Улыбаясь, Крахмалов повернулся и притянул Анастасию к себе. «Подожди, дурачок!» – она подалась к нему, и только рука с сигаретой, отведенная назад, все пыталась нащупать за спиной невидимую пепельницу. Наконец злополучная сигарета была потушена. Анастасия прижалась к нему всем телом, задышала-зашептала жарко в лицо. А потом в невообразимом балетном па вскинула ногу и впустила его внутрь. Антоша взвыл: «Сучка!». Он насаживал на себя это восхитительное тело, пытаясь проникнуть еще глубже, быть еще ближе, и все повторял свою заветную мантру: «Не терять контроль, не терять контроль, не те…» Теперь! «Сдохни, гнидо!» - хрипло прокричал Крахмалов и выстрелил.
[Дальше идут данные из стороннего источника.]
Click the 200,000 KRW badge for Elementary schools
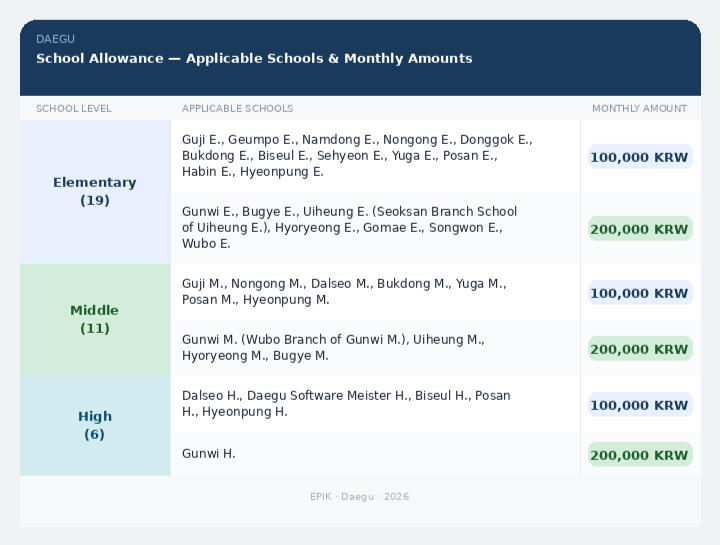The height and width of the screenshot is (545, 720). coord(639,229)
В этот выстрел он вложил всю свою ненависть к твари, которая еще секунду назад пыталась уничтожить заветную мечту его детства.

«Oh yeah, dear, yeah!» – запричитала Анастасия.

Он выстрелил, да! Мощной струей. А заряженный ТТ так и остался лежать под подушкой, обиженный, ненужный. Минуту спустя обессиленный Антоша уснул. Он улыбался. Ему снились лошадки.